As you learn to play the flute, you may encounter some challenges as you grow, learn, and improve. Read on to discover the most common issues I see my flute students facing, and tips to overcome them so you can play at your best.

“I don’t have enough air to play that passage!”

While you may feel that you don’t have enough air, you usually have enough, or even too much. As you play a long phrase and feel the air being used up, your mind usually takes over and reminds you that you still have to make it to the end, so you had better start squeezing out the air… that’s where the problem comes in. If you try to squeeze out the air, you are contracting lots of large, powerful muscles, which actually prevents you from using up the rest of the air inside the body. Then, you may gasp a breath of air at the end of that long phrase without having used up all the air you already had, creating an issue for the next phrase.

Here’s the way out of this vicious cycle: We actually don’t need as much air as we think we do. So when you’re getting ready to start a phrase, don’t gasp in air, or try to tank up. Just let some air naturally flow in (after all, when we have finished up the air inside of us, our bodies automatically respond to make room for air and bring it into the body) and then begin playing the phrase. Your body-mind knows how to manage the air based on the length of the phrase. If you feel like you’re starting to run out, sense the ground underneath you and see if you can allow your body to expand rather than contracting and collapsing in your body to squeeze the air out.

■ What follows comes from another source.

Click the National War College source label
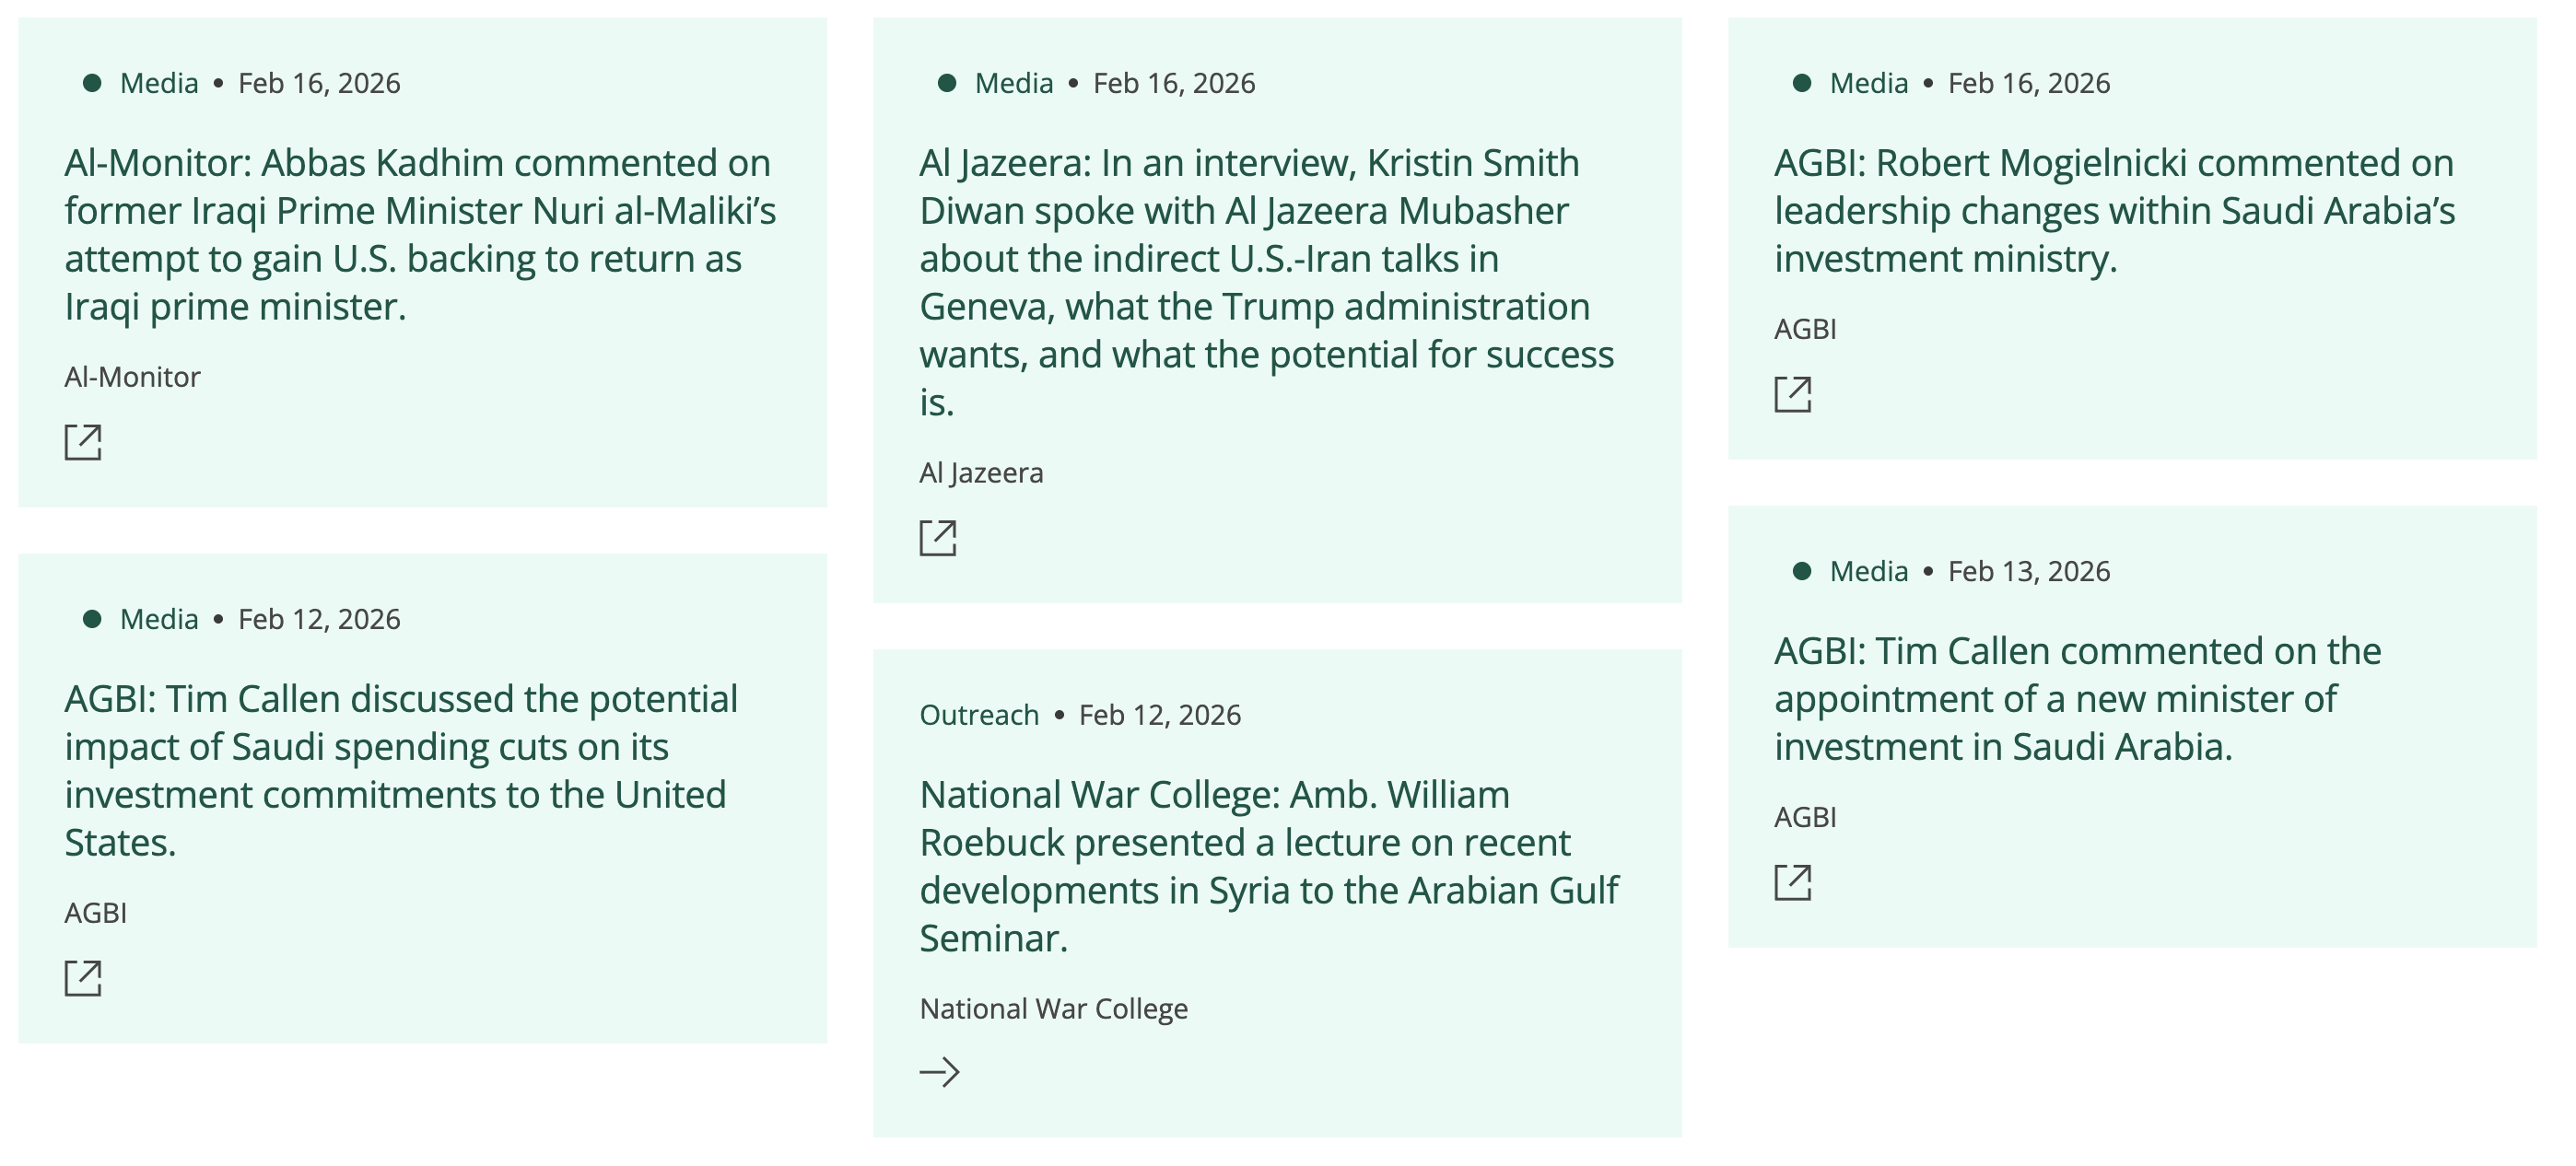 (1053, 1008)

“The flute feels like it’s slipping” or “My pinky finger or thumb hurts from gripping to hold onto the flute.”

Finding a hand position that is effective, comfortable, and sustainable is the key. Too often I see students clenching the flute for fear of dropping it and developing hand pain or fatigue as a result.

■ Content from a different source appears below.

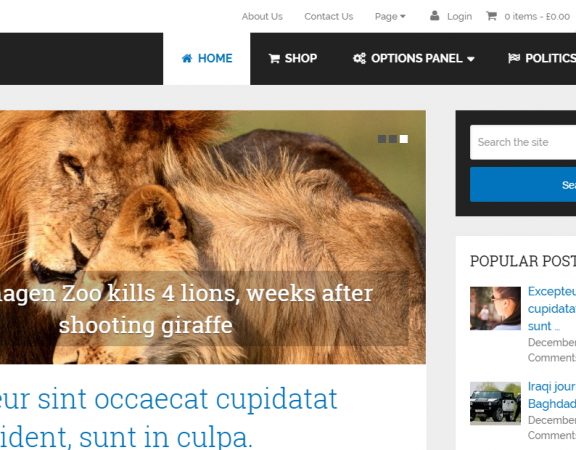This screenshot has height=450, width=576.
Task: Click the home icon in the navigation bar
Action: tap(187, 58)
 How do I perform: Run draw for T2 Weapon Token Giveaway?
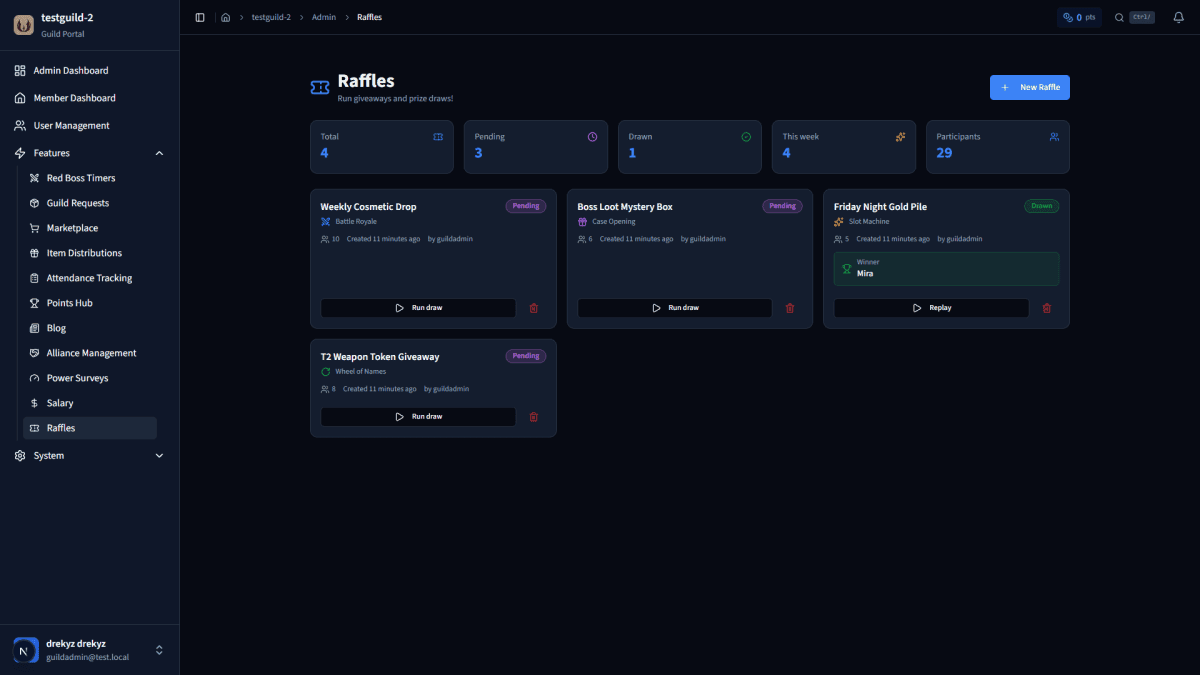click(417, 416)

It’s important to know that the flute is not just supported by the fingers. (Even if it were, our fingers are longer than most people realize—they start at the base of the hand.) To find a more supportive position, we can visualize a connection between our hands and our back, with our arms as the conduit. You can imagine your arms growing out of your back, and letting the fingers lengthen as the hand touches the flute. This gives you much more support for the flute, so that your back is doing the ‘heavy lifting’ rather than the hands.

Next, find a book and hold it with the fingers stretching out across the front or back cover of the book, and the thumb stretching out across onto the opposite cover. Imagine the fingers connecting to the thumb through the book. This relationship of the fingers and the thumb when holding a book is similar to how we should hold the flute. When the lines of the fingers and thumb in each hand are roughly parallel (but not held straight, simply curving and arched naturally) as we hold our flutes, this eliminates a lot of extra contorting and tightening of the fingers.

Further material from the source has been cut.